Written task –
Reproduce the lines below verbatim, from the first line up to and including the line containing "Action: click(x=48, y=98)".

--- Begin ---

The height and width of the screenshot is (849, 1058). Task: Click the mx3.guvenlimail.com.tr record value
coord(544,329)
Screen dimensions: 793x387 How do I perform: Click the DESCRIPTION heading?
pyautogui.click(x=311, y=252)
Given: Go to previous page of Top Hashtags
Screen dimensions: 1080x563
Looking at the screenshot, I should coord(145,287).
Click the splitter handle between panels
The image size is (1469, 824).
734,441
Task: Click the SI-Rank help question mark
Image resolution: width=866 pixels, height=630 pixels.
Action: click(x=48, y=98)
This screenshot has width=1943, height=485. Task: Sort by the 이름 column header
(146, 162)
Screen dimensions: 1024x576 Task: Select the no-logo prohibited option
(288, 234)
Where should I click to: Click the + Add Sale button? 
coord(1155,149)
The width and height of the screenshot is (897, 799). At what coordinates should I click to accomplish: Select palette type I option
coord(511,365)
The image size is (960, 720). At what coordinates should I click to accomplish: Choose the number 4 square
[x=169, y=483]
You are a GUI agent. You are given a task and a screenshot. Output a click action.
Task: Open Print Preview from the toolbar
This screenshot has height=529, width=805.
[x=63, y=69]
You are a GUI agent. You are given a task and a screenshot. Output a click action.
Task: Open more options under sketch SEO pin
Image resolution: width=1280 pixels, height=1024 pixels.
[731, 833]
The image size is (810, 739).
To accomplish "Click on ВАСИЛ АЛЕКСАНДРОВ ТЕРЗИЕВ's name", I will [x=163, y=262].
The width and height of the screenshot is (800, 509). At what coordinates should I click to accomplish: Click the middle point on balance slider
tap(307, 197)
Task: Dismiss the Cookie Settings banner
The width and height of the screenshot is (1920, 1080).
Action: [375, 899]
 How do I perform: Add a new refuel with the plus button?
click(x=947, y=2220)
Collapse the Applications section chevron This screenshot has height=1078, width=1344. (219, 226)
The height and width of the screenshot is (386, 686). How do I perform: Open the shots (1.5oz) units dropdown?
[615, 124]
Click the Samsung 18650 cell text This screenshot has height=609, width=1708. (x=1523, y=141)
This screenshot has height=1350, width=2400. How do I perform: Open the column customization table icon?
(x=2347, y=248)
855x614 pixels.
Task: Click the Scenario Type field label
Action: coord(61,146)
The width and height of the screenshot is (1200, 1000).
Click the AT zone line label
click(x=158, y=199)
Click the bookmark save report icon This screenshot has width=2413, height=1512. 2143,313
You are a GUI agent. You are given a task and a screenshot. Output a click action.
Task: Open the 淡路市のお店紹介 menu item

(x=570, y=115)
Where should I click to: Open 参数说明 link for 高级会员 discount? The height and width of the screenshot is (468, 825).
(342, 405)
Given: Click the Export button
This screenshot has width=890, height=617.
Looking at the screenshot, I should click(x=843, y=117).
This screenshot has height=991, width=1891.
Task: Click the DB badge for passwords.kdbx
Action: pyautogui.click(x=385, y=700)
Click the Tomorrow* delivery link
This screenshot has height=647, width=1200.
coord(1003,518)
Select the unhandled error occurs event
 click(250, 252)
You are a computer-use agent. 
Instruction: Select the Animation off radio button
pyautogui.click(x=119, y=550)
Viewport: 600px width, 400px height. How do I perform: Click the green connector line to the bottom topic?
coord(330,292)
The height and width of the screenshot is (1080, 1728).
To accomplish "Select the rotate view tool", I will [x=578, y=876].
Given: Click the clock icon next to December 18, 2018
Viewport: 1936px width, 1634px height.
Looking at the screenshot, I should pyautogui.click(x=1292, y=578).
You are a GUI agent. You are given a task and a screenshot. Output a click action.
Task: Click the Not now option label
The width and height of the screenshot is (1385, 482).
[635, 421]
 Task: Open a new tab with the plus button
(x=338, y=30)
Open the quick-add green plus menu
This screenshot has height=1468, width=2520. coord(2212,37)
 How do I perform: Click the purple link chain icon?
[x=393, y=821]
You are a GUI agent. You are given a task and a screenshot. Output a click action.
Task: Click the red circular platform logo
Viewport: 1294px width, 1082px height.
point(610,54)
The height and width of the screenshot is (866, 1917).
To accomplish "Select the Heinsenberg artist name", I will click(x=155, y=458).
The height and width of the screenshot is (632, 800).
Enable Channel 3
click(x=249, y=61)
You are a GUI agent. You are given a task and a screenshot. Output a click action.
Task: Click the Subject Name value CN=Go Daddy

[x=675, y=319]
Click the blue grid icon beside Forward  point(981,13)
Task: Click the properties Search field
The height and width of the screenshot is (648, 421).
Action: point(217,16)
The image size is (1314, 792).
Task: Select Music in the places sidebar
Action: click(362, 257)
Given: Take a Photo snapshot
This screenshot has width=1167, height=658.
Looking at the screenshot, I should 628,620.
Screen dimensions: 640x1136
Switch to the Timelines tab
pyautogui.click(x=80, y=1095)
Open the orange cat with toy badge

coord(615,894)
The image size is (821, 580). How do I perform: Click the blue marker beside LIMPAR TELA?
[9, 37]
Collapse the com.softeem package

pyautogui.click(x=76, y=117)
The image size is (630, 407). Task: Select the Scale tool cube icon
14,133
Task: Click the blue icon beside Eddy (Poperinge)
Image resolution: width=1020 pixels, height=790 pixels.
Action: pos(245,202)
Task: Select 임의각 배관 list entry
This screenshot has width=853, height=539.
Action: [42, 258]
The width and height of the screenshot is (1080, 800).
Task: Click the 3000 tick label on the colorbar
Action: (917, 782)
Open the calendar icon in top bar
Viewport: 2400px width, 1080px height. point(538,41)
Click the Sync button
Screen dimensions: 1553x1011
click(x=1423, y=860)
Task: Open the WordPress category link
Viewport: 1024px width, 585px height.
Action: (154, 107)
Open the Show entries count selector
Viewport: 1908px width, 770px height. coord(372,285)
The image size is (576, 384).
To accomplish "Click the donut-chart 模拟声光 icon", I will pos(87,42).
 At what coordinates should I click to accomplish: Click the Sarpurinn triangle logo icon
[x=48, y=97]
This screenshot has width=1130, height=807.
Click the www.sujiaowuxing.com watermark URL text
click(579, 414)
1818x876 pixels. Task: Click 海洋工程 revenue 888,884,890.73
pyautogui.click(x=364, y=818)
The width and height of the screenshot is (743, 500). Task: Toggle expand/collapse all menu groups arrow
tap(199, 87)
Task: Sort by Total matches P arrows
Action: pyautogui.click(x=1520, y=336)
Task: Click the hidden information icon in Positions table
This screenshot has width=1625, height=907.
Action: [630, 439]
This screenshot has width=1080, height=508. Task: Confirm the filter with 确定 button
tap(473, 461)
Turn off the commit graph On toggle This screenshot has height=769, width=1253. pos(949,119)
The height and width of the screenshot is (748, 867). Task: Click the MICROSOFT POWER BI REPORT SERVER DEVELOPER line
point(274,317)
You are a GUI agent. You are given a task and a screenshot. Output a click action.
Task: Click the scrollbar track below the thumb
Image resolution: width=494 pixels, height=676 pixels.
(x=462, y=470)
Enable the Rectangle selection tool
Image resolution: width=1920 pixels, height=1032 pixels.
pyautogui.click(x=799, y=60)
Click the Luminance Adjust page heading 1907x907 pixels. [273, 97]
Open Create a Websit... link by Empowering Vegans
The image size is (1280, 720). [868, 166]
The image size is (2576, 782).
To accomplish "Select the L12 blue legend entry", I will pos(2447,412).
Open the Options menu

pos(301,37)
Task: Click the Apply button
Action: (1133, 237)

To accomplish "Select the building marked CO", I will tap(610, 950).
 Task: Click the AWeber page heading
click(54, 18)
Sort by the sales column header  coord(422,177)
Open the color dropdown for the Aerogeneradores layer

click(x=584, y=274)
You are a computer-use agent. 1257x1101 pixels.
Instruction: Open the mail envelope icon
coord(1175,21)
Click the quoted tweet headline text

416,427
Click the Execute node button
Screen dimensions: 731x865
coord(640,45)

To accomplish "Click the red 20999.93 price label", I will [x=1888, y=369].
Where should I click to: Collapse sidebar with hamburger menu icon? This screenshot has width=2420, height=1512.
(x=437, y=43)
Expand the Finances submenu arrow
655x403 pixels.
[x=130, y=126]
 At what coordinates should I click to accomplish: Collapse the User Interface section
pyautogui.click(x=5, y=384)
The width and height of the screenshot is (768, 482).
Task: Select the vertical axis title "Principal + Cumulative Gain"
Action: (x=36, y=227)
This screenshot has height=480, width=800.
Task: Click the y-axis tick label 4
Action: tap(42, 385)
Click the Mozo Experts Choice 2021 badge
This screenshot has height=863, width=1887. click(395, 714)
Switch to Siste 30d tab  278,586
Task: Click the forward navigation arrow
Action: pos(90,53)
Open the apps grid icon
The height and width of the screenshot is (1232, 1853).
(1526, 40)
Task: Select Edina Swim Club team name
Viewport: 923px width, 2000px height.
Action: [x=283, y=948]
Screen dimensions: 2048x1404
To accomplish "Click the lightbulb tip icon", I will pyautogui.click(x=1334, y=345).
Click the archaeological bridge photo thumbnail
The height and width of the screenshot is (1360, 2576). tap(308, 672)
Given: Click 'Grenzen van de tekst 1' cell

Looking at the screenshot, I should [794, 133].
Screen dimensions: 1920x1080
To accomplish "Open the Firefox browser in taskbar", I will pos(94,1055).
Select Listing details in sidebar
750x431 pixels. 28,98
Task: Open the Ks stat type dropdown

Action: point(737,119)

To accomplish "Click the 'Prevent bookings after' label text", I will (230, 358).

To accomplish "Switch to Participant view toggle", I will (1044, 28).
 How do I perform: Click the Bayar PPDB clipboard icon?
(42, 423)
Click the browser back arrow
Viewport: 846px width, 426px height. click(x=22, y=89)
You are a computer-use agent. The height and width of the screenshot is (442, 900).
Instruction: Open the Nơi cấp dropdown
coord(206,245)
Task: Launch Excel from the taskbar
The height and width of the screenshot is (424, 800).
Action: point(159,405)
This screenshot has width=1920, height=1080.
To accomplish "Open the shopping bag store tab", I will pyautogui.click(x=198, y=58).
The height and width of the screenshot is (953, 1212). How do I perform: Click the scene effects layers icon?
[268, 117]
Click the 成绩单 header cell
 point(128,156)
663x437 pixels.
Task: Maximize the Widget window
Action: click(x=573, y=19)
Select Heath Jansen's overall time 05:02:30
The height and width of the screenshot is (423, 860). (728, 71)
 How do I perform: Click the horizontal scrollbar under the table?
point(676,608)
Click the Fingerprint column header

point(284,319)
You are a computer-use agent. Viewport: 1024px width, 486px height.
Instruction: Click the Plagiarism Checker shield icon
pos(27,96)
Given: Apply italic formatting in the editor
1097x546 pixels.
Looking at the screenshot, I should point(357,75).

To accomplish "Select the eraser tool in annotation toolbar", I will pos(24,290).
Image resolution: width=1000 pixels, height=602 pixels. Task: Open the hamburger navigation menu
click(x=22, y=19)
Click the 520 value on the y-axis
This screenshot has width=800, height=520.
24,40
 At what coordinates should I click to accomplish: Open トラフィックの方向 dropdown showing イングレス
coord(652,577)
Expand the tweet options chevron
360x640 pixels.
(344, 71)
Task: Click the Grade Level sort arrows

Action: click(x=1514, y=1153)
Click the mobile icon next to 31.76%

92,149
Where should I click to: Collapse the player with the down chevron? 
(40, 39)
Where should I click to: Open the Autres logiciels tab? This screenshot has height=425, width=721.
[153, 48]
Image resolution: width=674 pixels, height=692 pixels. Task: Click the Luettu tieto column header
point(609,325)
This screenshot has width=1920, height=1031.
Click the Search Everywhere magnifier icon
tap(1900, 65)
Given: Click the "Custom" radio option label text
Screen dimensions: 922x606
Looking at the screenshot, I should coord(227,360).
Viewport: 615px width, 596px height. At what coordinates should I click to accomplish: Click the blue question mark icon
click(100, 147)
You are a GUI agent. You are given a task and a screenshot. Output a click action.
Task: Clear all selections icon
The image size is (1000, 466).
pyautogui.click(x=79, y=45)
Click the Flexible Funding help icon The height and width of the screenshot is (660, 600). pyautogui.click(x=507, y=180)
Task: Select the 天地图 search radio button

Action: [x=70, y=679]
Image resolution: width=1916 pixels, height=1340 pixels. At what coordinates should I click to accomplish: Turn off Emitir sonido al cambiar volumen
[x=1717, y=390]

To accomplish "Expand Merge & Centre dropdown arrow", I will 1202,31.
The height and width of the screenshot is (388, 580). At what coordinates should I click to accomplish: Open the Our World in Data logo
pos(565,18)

--- End ---

Solution –
The height and width of the screenshot is (849, 1058). Task: Click the mx3.guvenlimail.com.tr record value
coord(544,329)
Screen dimensions: 793x387 How do I perform: Click the DESCRIPTION heading?
pyautogui.click(x=311, y=252)
Given: Go to previous page of Top Hashtags
Screen dimensions: 1080x563
Looking at the screenshot, I should coord(145,287).
Click the splitter handle between panels
The image size is (1469, 824).
734,441
Task: Click the SI-Rank help question mark
Image resolution: width=866 pixels, height=630 pixels.
Action: click(x=48, y=98)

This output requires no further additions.